What is needed
Return, exactly and in full, the lines of the records below starting at the one with "Viewport: 644px width, 362px height." and ending at the one with "You are a computer-use agent. Viewport: 698px", and no other lines.
-- Recorded information follows --
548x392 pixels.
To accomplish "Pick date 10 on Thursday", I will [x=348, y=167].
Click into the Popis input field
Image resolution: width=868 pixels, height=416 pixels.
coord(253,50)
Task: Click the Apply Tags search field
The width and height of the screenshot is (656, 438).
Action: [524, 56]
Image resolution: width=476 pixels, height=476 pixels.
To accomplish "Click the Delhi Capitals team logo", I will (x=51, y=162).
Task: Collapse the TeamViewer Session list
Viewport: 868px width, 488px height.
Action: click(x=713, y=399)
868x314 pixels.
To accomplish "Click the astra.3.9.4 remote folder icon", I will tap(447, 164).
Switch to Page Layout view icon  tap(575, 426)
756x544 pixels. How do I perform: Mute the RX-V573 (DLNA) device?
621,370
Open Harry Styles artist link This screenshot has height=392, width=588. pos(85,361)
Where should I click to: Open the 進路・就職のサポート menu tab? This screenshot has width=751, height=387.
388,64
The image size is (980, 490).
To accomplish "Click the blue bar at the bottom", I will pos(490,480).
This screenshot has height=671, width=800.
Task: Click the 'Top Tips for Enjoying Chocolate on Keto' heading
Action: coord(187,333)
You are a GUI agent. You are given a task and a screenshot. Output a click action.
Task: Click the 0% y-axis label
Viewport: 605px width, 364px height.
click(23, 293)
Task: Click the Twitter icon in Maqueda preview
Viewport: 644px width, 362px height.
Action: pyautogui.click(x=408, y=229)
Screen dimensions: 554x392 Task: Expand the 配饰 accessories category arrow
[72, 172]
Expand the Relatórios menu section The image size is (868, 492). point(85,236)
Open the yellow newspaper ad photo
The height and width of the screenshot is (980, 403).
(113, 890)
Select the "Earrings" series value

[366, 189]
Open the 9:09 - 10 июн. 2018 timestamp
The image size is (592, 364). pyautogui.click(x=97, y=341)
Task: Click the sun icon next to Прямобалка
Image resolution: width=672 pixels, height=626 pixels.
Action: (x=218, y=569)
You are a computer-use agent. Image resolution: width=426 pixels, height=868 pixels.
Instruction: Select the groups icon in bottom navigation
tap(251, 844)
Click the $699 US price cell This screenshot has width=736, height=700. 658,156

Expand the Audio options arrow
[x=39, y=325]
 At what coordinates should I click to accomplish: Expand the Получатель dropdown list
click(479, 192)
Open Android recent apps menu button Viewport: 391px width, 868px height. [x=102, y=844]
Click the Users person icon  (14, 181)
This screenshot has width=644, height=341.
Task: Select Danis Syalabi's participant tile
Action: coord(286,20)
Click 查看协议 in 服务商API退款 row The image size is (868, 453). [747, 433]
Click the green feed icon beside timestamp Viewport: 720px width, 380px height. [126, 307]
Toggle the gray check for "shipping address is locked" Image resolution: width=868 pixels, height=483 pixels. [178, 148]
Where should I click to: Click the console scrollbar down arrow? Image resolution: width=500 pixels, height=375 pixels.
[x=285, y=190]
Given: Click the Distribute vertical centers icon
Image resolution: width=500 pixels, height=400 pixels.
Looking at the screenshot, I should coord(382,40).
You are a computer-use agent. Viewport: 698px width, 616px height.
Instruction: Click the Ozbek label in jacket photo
-- Recorded information concluded --
Written solution
Viewport: 644px width, 362px height.
Action: pyautogui.click(x=408, y=229)
Screen dimensions: 554x392 Task: Expand the 配饰 accessories category arrow
[72, 172]
Expand the Relatórios menu section The image size is (868, 492). point(85,236)
Open the yellow newspaper ad photo
The height and width of the screenshot is (980, 403).
(113, 890)
Select the "Earrings" series value

[366, 189]
Open the 9:09 - 10 июн. 2018 timestamp
The image size is (592, 364). pyautogui.click(x=97, y=341)
Task: Click the sun icon next to Прямобалка
Image resolution: width=672 pixels, height=626 pixels.
Action: (x=218, y=569)
You are a computer-use agent. Image resolution: width=426 pixels, height=868 pixels.
Instruction: Select the groups icon in bottom navigation
tap(251, 844)
Click the $699 US price cell This screenshot has width=736, height=700. 658,156

Expand the Audio options arrow
[x=39, y=325]
 At what coordinates should I click to accomplish: Expand the Получатель dropdown list
click(479, 192)
Open Android recent apps menu button Viewport: 391px width, 868px height. [x=102, y=844]
Click the Users person icon  (14, 181)
This screenshot has width=644, height=341.
Task: Select Danis Syalabi's participant tile
Action: coord(286,20)
Click 查看协议 in 服务商API退款 row The image size is (868, 453). [747, 433]
Click the green feed icon beside timestamp Viewport: 720px width, 380px height. [126, 307]
Toggle the gray check for "shipping address is locked" Image resolution: width=868 pixels, height=483 pixels. [178, 148]
Where should I click to: Click the console scrollbar down arrow? Image resolution: width=500 pixels, height=375 pixels.
[x=285, y=190]
Given: Click the Distribute vertical centers icon
Image resolution: width=500 pixels, height=400 pixels.
Looking at the screenshot, I should coord(382,40).
You are a computer-use agent. Viewport: 698px width, 616px height.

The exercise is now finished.